WHAT IS EXPECTED. In full and without edits, write out the data that follows.

***

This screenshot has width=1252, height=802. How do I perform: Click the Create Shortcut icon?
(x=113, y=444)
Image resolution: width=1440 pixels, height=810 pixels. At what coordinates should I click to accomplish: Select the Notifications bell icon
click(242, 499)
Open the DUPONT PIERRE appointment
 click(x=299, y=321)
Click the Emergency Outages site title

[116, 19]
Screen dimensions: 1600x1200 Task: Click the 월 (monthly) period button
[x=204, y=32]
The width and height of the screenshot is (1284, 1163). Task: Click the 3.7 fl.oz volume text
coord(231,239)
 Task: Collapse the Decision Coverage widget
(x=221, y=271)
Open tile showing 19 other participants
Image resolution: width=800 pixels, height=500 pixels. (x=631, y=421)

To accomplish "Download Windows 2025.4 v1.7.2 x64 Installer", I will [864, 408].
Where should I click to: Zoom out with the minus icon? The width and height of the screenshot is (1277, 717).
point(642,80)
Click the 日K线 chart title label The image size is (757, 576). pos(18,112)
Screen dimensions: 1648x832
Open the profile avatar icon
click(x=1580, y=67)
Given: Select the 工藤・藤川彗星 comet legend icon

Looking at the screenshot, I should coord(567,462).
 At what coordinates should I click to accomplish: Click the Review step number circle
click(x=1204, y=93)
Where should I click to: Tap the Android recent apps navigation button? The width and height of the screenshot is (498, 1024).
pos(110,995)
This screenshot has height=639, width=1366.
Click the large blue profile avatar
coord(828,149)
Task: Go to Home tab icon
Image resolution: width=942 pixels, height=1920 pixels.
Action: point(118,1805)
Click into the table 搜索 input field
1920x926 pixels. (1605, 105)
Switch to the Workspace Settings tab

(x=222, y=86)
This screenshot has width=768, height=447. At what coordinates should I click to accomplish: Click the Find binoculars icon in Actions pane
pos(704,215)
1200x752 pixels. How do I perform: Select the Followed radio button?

***

ANSWER BOX.
This screenshot has width=1252, height=802. How do I perform: Click the Create Shortcut icon?
(x=113, y=444)
Image resolution: width=1440 pixels, height=810 pixels. At what coordinates should I click to accomplish: Select the Notifications bell icon
click(242, 499)
Open the DUPONT PIERRE appointment
 click(x=299, y=321)
Click the Emergency Outages site title

[116, 19]
Screen dimensions: 1600x1200 Task: Click the 월 (monthly) period button
[x=204, y=32]
The width and height of the screenshot is (1284, 1163). Task: Click the 3.7 fl.oz volume text
coord(231,239)
 Task: Collapse the Decision Coverage widget
(x=221, y=271)
Open tile showing 19 other participants
Image resolution: width=800 pixels, height=500 pixels. (x=631, y=421)

To accomplish "Download Windows 2025.4 v1.7.2 x64 Installer", I will [864, 408].
Where should I click to: Zoom out with the minus icon? The width and height of the screenshot is (1277, 717).
point(642,80)
Click the 日K线 chart title label The image size is (757, 576). pos(18,112)
Screen dimensions: 1648x832
Open the profile avatar icon
click(x=1580, y=67)
Given: Select the 工藤・藤川彗星 comet legend icon

Looking at the screenshot, I should coord(567,462).
 At what coordinates should I click to accomplish: Click the Review step number circle
click(x=1204, y=93)
Where should I click to: Tap the Android recent apps navigation button? The width and height of the screenshot is (498, 1024).
pos(110,995)
This screenshot has height=639, width=1366.
Click the large blue profile avatar
coord(828,149)
Task: Go to Home tab icon
Image resolution: width=942 pixels, height=1920 pixels.
Action: point(118,1805)
Click into the table 搜索 input field
1920x926 pixels. (1605, 105)
Switch to the Workspace Settings tab

(x=222, y=86)
This screenshot has width=768, height=447. At what coordinates should I click to accomplish: Click the Find binoculars icon in Actions pane
pos(704,215)
1200x752 pixels. How do I perform: Select the Followed radio button?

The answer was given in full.